A chi non è mai capitato di aver ricevuto sguardi e parole di compassione dopo aver rivelato di essere single? Che si tratti di una scelta indipendente dalla propria volontà, di un caso o di qualcosa di voluto, non importa, si crede ancora che una persona che non ha un partner non possa essere lo stesso felice. Nonostante viviamo in una società all'apparenza moderna ed emancipata, secondo il luogo comune la propria vita è completa e soddisfacente solo quando si ha un fidanzato al proprio fianco, anche quando in realtà quel rapporto non nasconde un amore sincero e profondo. Emma Watson ha però dimostrato che lo stato di single non è così poco desiderabile come si è sempre pensato.
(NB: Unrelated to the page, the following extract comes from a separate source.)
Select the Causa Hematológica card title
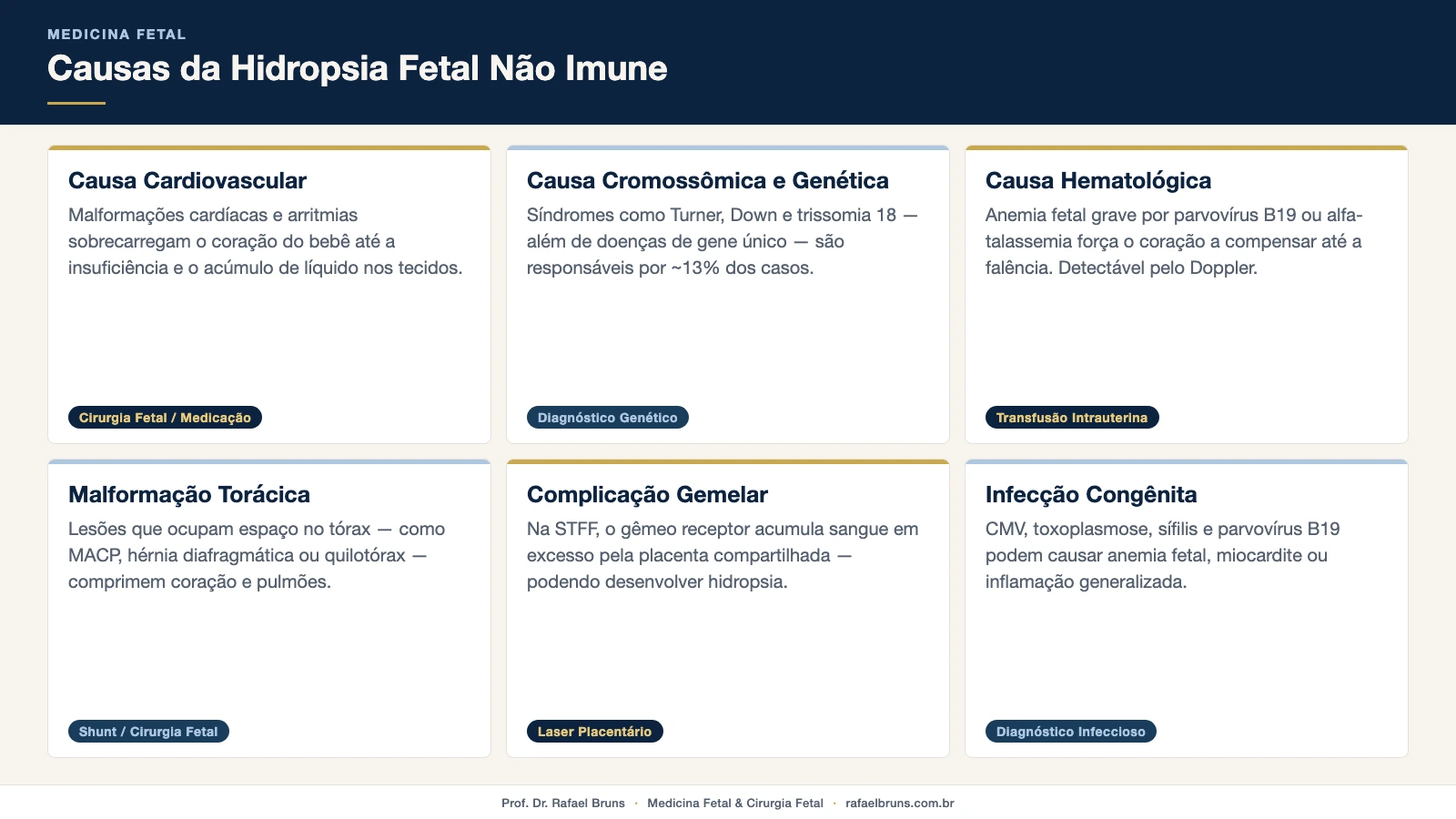The image size is (1456, 819). (x=1098, y=180)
Anche se non ha ancora trovato l'anima gemella, è una delle attrici più amate e richieste al mondo e, come se non bastasse, non si vergogna affatto della sua libertà sentimentale. Di recente è stata scelta per posare sulla copertina dell'edizione britannica di Vogue e nell'intervista rilasciata alla rivista ha parlato della pressione culturale a cui vengono sottoposti gli uomini e le donne intorno ai 30 anni. È proprio quella l'età in cui convenzionalmente ci si sposa e si mette su famiglia, chi si discosta dal progetto "tradizionale" viene visto come un eterno Peter Pan infantile e irresponsabile. Questo incredibile quantitativo di ansia porta molti a sentirsi quasi "costretti" a fidanzarsi per portare stabilità nella loro vita. La Watson, però, non ha paura di definirsi felicemente single, tanto da aver coniato una nuova espressione per fare riferimento al suo stato sentimentale. Si tratta di "self partnered", ovvero avere "una relazione con se stessi", che spiegherebbe al meglio la vita di una persona che non ha un partner e che è felice così. Gli utenti dei social hanno apprezzato non poco l'idea, spiegando che potrebbe anche funzionare per coloro che hanno relazioni. In quanti cominceranno a definirsi in questo modo piuttosto che single?